A diesel sheen atop the water in a drainage canal in Carrollton led to the discovery Tuesday night of a leak from an underground tank at the Sewerage & Water Board plant, New Orleans city officials said Wednesday afternoon.

Jefferson Parish fire officials received the first reports of an odor coming from the Leonidas canal near Metairie Road around 10 p.m. Tuesday, said New Orleans Fire Department superintendent Tim McConnell in a news conference Wednesday. The city’s hazardous-materials team was called in about an hour later about reports of a sheen on the water nearby, McConnell said, but it was too dark to determine the source then.

Sewerage & Water Board officials began the work of cleaning up the diesel, and the investigation into its source continued at daybreak, McConnell said. From there, they traced it through the underground canals on South Claiborne Avenue back to the Sewerage & Water Board plant, where diesel is stored in a massive underground tank as a source of backup power.

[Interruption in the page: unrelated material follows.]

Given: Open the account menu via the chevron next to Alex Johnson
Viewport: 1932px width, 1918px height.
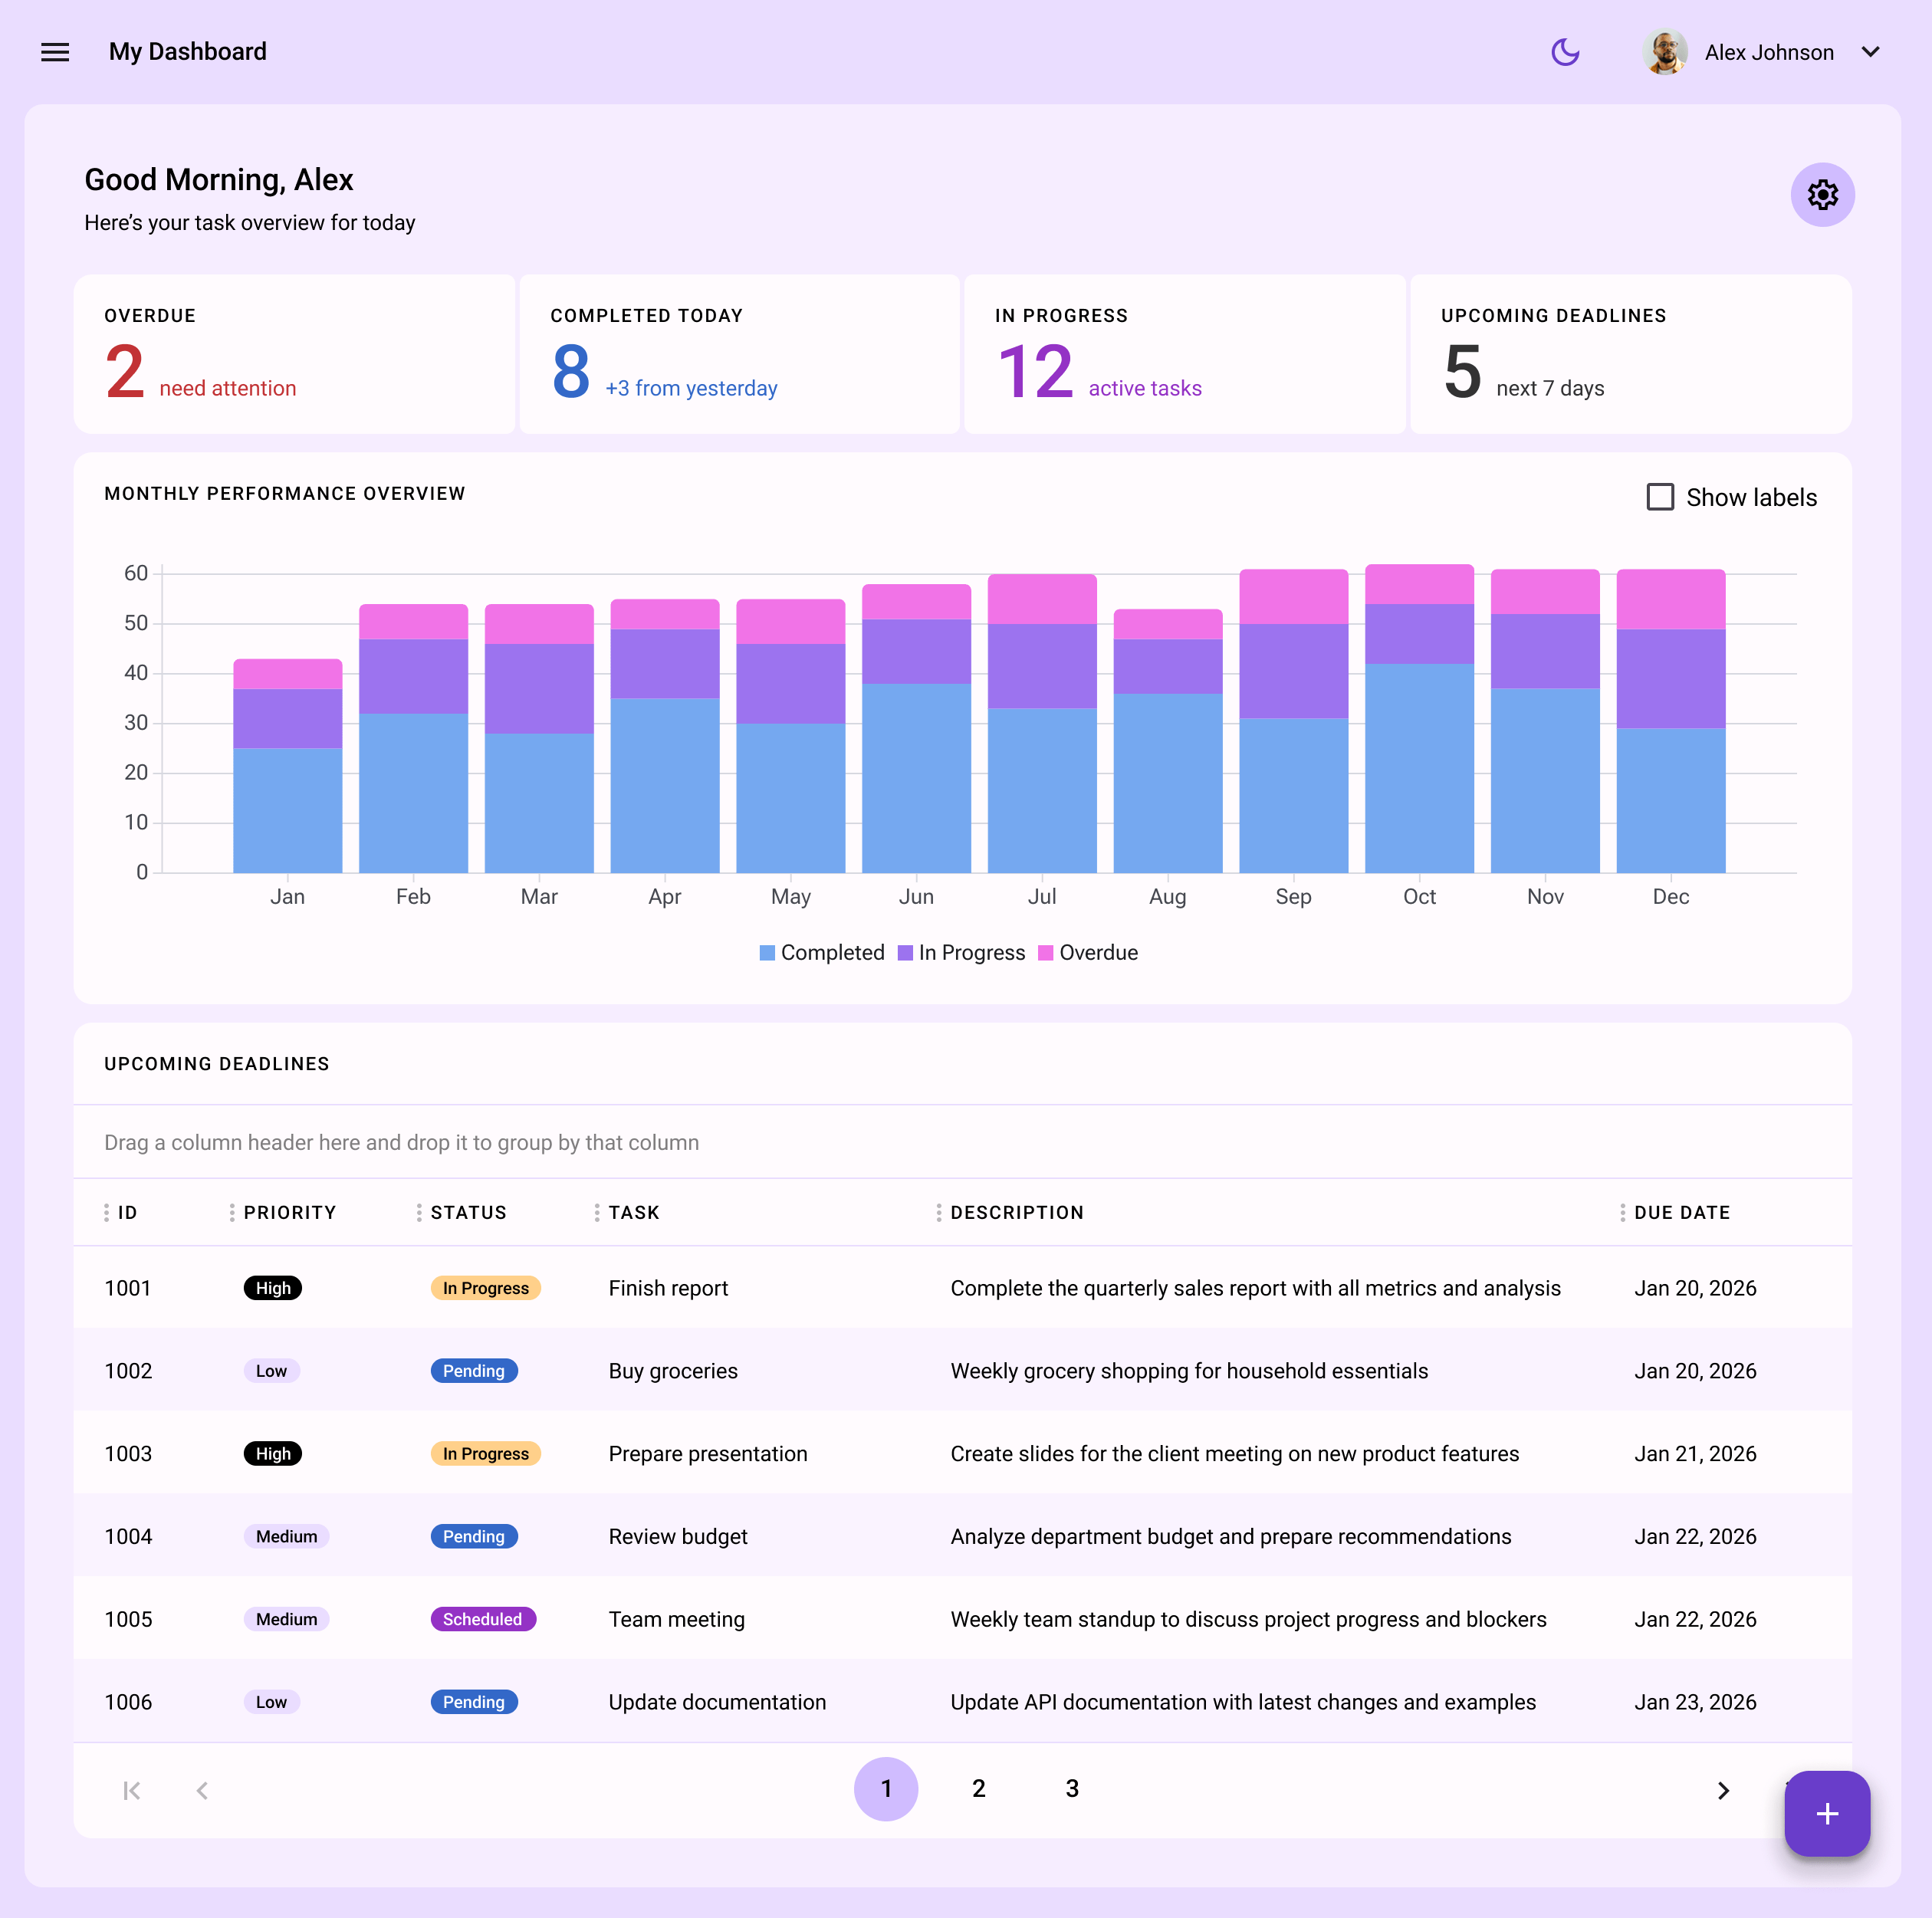Looking at the screenshot, I should click(x=1872, y=52).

The diesel in the tank is supposed to be protected from leaks by a containment area, so officials have not yet determined how it escaped, McConnell said.

“We are still investigating how it got out of the containment area and into the system,” McConnell said. “…We’re just trying to figure out how it got from point A to point B.”

Public safety is not threatened by the leak, McConnell said, and drinking water is not affected.

Suction trucks are now collecting the fuel from the containment area, McConnell said, but officials do not yet know how much diesel has leaked out.

McConnell’s report came during a news conference Wednesday afternoon providing updates on the widespread issues with the city’s flood-protection system exposed by the rain that flooded Mid-City and other parts of the city Aug. 5.

“Ultimately, as you know, I am responsible, and I am going to fix it,” Landrieu said. “It’s now clear to me that the system has never been 100-percent operational.”

The system essentially remains at the same level it was prior to Aug. 5, with some small improvements, Landrieu said. The city has acquired 26 generators for additional backup power and most are in place, and one of the 17 broken pumps was repaired yesterday, bringing the number of operational pumps to 104.

The city is conducting a review of all the pumps to ensure they are as reliable as they are believed to be, Landrieu said.

“In addition to what we know is broken, there are likely other issues with the pumps that are currently believed to be operational,” Landrieu said.

All of the work is being paid for by the Sewerage & Water Board’s rainy day fund, which has $85 million in it, Landrieu said.

One significant expense will be a $22 million effort to clean out 15,000 catch basins that have been reported as clogged — a quarter of the catch basins in the city, Landrieu said.

Landrieu reiterated that he is bringing in an emergency management team that will serve as a “bridge” to a new structure for the Sewerage & Water Board or a new director for it. He said he does not intend to sign any contracts that dramatically outlast his administration, and will leave any long-term decision to the next mayor and City Council.

“We are not privatizing the Sewerage & Water Board,” Landrieu said.